Extracts from Miscellaneous Order dated 25.8.2009 4. In view of the rival submissions of both sides, for the factual examination required, we do not propose to pass any order for pre-deposit today. It is in the interest of justice that result of following questions is required to be reported by Revenue to the Bench on 18th September, 2009:-
(1) Whether there are separate set of records maintained by the appellant to record different contracts distinctly and receipt and expenditure for each such contract recorded separately;
(2) Whether distinct records are maintained to show the source of input credit with amount for appropriation against service tax liability in respect of such distinct service provided as per page 4 of the appeal memo;
(3) Whether there is any allocation register maintained to allocate the input credit to the respective service provided;
(4) Whether substance of page 74-75 of the appeal folder (Annexure J to show cause notice) gives rise to input credit of Rs. 6,02,867/- as appearing in Col. 5 at page 18 of the appeal folder and whether that was appropriated against tax liability relating to Consulting Engineer Service;
(5) Whether any input credit has been claimed against Industrial and Construction services. Extracts from Final Order dated 30.10.2009 5. On careful consideration of the submissions from both sides and on perusal of the records including the verification report submitted in pursuance of the order dated 17.8.09, we find that several submissions made by the appellants in the reply to the notice have not been considered in proper perspective. The crucial question is whether the appellants have rendered separate services of Consulting Engineer Service and the same has not been dealt. The submissions contained in the report of the various questions raised by the Tribunal should have been dealt with in the order of original authority. The order of the Commissioner as already observed in the order of the Tribunal dated 17.8.09, appears cryptic and does not deal with all the issues adequately with reference to the various submissions made by the appellants. The order cannot be held to be speaking. In view of the above, we deem it proper to set aside the order of the Commissioner and remand the matter to the Commissioner for fresh consideration. We permit the appellants to make further submissions, if any, along with evidences in support of their submission within 45 days from the date of receipt of this order. The Commissioner thereafter shall decide the issues afresh after granting the reasonable opportunity of hearing to the appellants.

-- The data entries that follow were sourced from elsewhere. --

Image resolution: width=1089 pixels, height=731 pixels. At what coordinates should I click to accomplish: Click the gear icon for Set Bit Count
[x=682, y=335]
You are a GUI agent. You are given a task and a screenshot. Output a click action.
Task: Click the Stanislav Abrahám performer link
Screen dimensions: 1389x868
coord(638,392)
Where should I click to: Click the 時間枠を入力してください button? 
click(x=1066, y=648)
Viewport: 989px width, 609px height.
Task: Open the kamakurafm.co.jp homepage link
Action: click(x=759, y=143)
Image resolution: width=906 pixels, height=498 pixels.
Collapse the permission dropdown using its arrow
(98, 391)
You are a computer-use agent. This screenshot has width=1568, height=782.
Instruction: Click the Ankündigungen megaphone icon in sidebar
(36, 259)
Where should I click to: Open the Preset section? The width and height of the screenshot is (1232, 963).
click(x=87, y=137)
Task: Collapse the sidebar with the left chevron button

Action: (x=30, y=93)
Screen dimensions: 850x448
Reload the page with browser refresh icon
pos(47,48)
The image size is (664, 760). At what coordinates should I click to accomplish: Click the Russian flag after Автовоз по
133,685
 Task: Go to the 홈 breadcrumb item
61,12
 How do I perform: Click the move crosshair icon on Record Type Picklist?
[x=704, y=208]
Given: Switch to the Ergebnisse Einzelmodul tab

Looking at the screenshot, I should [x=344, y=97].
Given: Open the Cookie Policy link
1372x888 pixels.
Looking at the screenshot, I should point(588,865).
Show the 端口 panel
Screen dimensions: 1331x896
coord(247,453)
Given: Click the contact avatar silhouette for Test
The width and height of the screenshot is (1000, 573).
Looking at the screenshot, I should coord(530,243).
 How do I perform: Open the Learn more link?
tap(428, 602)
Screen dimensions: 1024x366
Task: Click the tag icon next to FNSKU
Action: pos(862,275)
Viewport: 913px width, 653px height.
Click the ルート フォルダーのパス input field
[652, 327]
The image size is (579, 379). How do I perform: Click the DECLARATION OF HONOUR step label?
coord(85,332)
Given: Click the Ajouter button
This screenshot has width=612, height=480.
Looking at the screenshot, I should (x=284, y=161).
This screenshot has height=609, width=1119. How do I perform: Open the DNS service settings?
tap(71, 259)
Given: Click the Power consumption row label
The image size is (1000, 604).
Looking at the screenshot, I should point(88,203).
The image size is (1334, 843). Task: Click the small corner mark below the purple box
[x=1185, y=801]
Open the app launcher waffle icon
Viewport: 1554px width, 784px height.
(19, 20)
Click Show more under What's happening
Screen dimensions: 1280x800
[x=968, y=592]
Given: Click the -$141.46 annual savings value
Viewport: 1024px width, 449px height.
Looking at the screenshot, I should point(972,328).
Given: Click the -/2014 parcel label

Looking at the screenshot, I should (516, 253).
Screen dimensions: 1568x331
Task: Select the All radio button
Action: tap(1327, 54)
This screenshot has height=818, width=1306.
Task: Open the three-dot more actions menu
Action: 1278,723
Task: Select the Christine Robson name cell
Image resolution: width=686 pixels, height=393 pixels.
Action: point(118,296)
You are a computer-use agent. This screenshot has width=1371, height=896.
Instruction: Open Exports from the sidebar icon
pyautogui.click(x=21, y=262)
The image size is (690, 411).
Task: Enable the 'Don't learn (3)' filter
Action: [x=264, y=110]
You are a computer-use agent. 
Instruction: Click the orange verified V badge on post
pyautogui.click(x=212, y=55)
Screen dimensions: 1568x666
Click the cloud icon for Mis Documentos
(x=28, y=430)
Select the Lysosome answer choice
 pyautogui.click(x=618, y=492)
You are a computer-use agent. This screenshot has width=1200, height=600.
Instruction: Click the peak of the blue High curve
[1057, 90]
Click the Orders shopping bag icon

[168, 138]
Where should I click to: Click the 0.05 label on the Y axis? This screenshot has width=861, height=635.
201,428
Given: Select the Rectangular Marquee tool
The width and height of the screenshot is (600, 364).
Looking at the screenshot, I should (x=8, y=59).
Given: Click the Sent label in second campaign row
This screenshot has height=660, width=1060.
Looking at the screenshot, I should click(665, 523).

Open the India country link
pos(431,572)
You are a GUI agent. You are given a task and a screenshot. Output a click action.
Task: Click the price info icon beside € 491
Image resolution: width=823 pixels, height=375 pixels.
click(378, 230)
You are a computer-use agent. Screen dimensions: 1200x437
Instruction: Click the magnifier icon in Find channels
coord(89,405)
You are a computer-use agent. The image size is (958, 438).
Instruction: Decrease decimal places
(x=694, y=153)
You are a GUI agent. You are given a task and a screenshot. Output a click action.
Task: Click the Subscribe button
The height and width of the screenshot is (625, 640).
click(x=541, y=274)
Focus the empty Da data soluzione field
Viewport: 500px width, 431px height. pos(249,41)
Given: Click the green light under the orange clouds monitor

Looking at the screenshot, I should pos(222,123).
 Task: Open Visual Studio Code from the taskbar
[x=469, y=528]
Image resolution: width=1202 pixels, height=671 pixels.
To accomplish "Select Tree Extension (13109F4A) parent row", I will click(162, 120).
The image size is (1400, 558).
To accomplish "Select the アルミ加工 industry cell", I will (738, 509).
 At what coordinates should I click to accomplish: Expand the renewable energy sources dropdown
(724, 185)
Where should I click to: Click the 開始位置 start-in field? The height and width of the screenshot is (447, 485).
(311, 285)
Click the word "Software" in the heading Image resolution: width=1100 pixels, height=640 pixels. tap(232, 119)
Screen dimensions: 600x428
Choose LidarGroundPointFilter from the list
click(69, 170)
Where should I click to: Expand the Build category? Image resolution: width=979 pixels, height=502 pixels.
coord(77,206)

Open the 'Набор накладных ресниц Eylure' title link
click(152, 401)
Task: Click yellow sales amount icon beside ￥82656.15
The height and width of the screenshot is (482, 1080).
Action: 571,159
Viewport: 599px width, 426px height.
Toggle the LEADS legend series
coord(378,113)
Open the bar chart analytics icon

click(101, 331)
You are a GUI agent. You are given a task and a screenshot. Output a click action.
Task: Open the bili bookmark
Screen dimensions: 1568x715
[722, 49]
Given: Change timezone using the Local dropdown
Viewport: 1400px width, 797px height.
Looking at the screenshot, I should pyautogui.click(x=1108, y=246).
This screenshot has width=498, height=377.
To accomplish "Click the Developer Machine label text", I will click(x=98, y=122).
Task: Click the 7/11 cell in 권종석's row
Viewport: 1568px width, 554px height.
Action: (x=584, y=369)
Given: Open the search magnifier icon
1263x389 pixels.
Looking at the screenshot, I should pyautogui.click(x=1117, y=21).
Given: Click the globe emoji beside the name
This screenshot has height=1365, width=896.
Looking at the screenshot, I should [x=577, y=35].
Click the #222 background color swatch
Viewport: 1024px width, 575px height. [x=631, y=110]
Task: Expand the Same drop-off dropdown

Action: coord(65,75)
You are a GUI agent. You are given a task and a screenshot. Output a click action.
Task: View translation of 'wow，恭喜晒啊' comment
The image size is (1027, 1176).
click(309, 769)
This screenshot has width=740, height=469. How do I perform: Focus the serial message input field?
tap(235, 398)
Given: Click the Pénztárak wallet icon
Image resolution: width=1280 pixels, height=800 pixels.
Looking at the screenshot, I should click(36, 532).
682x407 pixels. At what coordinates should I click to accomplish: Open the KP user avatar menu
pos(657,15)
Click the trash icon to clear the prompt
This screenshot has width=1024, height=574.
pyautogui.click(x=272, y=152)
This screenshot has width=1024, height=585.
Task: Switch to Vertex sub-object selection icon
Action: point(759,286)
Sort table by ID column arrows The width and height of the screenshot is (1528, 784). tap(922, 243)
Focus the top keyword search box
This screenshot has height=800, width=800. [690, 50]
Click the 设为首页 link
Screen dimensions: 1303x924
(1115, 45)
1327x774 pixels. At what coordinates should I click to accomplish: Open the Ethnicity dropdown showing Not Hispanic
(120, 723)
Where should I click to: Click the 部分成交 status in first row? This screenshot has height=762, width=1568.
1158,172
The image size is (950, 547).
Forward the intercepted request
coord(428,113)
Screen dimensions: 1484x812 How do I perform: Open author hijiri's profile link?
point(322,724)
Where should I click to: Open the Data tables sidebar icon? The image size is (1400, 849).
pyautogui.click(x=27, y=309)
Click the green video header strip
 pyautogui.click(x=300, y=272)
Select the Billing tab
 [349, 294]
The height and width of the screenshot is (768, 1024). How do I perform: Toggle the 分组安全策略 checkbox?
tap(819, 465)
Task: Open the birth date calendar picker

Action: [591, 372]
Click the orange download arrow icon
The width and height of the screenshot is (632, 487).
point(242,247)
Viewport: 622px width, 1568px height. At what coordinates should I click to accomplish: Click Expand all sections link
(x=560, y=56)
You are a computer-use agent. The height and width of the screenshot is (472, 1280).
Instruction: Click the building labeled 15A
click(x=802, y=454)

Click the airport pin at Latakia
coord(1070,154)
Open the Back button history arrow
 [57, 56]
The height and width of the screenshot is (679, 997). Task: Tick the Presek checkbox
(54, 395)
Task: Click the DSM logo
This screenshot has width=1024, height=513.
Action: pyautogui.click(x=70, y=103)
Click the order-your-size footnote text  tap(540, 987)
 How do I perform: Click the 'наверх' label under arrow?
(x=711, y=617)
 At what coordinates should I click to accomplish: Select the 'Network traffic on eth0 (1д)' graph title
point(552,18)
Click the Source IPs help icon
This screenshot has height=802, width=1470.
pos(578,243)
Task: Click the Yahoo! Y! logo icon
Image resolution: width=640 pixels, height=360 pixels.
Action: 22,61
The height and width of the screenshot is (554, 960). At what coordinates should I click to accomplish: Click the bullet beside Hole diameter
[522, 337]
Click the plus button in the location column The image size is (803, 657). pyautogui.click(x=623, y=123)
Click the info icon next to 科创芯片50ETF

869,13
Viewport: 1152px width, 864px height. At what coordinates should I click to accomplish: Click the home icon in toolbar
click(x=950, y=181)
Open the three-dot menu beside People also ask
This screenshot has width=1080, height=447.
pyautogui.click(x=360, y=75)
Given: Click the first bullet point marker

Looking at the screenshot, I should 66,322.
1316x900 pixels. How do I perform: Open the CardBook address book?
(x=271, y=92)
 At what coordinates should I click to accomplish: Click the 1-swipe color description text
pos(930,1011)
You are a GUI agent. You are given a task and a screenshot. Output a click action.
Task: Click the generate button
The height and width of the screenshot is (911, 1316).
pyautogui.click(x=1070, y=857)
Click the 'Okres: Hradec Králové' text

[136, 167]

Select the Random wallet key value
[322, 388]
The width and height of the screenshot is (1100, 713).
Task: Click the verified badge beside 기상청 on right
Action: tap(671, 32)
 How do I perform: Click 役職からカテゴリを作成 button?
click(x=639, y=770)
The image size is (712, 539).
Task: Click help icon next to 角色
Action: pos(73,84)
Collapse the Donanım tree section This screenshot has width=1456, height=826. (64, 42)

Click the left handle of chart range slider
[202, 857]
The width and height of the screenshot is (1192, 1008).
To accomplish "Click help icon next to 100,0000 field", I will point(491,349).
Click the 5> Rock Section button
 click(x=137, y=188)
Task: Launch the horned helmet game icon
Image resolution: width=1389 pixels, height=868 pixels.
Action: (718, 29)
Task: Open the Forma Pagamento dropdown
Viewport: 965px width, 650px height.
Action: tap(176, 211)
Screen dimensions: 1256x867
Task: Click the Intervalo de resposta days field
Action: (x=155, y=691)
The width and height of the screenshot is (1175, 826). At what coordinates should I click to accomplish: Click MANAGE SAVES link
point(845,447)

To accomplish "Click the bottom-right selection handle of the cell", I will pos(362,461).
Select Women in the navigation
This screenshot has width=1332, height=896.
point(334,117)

15. The appellant filed an appeal before the Supreme Court. The appeal is admitted by the Apex Court vide order dated 23-04-10. No stay was granted against the order dated 31-10-09 of the Tribunal. In denovo proceedings before the adjudicating authority, the appellant did not file submissions or appear for hearing on the ground that they have filed appeal before the Apex Court. So the Adjudicating authority passed the order without hearing them. Such order is before challenge in the present proceeding before the Tribunal.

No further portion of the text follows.